== What is being asked ==
Answer these questions from the article on the Cyberpunk 2077 PS5 Pro update:
(a) What frame rate cap did the base console have?
(b) What are the names of the three PS5 Pro graphics modes?
(c) What does BVH8 stand for?

== Selected text ==
•••
Cyberpunk 2077 PS5 Pro Update: Three Modes vs Base PS5 and PC
PSSR 2 and BVH8 ray tracing land on PS5 Pro with three new graphics modes. Here is how each one stacks up against base PS5 and a high-end PC.
AnIntent Editorial
The April 8, 2026 patch is the first time a console version of Night City has matched what PC players have been showing off for three years. The Cyberpunk 2077 PS5 Pro update introduces three distinct graphics modes, the second generation of Sony's PSSR upscaler, and a new 8-way bounding volume hierarchy that finally lets the console handle ray-traced reflections, shadows, ambient occlusion, skylight, and emissive lighting at the same time. It is also the moment the base PS5 stopped being the benchmark anyone reaches for when describing how this game looks.
The April 8, 2026 patch specifically uses PSSR 2 and BVH8, described as a massive technical jump from the base console's 30 FPS cap. That single sentence does a lot of work. The base PS5 never offered a 60 FPS mode with ray tracing on, the upscaler shimmered, and reflections were limited to a narrow set of surfaces. Sony and CD Projekt Red have effectively rebuilt the renderer for Pro hardware while leaving the original console's profile alone.
What the PS5 Pro update actually adds
Three modes ship in the patch, and each targets a different display. According to the PlayStation Blog, the PS5 Pro update implements BVH8 (8-way Bounding Volume Hierarchy) support for ray-traced lighting, shadows, and reflections, and three PS5 Pro graphics modes are available: Ray Tracing Pro, Ray Tracing, and Performance. PSSR is the upscaler tying the whole thing together. PSSR (PlayStation Spectral Super Resolution) AI upscaling is applied across all three modes.
•••
Stored data entries
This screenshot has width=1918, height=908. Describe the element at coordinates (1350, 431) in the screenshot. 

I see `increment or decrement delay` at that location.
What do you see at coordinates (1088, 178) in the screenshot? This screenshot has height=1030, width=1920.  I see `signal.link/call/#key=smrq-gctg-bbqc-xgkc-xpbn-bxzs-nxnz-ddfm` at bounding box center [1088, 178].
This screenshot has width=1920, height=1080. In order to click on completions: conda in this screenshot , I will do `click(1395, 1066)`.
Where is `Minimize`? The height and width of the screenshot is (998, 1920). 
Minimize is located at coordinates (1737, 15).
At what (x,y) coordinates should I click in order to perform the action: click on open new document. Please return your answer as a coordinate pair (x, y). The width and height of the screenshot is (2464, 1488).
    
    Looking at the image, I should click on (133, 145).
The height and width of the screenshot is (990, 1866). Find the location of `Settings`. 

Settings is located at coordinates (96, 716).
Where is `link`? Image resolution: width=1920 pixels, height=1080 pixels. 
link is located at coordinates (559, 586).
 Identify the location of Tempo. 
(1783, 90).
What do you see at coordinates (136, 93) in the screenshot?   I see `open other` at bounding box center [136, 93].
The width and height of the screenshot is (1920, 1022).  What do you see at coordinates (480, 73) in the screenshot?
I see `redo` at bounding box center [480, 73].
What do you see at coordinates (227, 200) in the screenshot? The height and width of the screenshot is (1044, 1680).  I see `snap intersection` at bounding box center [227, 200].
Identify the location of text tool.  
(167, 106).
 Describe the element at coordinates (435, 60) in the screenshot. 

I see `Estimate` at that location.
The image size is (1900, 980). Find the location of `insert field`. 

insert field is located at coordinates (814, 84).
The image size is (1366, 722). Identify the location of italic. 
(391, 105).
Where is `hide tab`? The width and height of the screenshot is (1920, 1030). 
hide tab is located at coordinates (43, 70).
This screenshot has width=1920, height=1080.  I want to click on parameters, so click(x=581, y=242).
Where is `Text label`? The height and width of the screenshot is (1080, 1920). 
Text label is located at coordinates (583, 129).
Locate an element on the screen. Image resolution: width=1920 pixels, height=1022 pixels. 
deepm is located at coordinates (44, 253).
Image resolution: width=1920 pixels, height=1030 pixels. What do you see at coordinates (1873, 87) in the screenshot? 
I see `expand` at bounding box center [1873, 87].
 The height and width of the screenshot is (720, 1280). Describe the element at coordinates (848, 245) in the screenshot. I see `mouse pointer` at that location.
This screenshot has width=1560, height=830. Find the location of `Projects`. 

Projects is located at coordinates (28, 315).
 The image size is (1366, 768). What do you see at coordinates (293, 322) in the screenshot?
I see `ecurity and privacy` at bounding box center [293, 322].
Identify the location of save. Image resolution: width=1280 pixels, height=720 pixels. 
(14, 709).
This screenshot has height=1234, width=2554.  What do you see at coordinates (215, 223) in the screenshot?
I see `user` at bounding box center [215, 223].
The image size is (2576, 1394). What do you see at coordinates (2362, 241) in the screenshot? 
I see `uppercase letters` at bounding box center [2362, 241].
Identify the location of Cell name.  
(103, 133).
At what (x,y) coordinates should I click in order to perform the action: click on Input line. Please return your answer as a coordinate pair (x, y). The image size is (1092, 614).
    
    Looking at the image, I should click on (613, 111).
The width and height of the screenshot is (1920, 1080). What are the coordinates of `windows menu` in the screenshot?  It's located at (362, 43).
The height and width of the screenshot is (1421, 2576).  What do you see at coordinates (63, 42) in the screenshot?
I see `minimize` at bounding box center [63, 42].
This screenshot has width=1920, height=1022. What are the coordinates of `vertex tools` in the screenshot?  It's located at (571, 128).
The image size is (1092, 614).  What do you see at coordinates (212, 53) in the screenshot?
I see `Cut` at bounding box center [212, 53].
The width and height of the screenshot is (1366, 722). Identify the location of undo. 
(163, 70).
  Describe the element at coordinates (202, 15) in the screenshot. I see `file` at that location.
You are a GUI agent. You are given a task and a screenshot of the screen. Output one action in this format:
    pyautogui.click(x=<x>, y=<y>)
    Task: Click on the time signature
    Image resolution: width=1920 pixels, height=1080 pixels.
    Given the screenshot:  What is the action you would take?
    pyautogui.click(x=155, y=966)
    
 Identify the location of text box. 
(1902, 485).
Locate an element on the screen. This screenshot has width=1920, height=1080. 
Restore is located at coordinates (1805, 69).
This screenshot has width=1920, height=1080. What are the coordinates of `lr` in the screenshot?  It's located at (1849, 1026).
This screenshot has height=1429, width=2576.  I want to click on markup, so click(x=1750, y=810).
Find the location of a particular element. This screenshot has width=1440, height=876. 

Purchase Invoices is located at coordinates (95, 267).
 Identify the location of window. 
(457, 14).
•••
== Response ==
(a) 30 FPS
(b) Ray Tracing Pro, Ray Tracing, and Performance
(c) 8-way Bounding Volume Hierarchy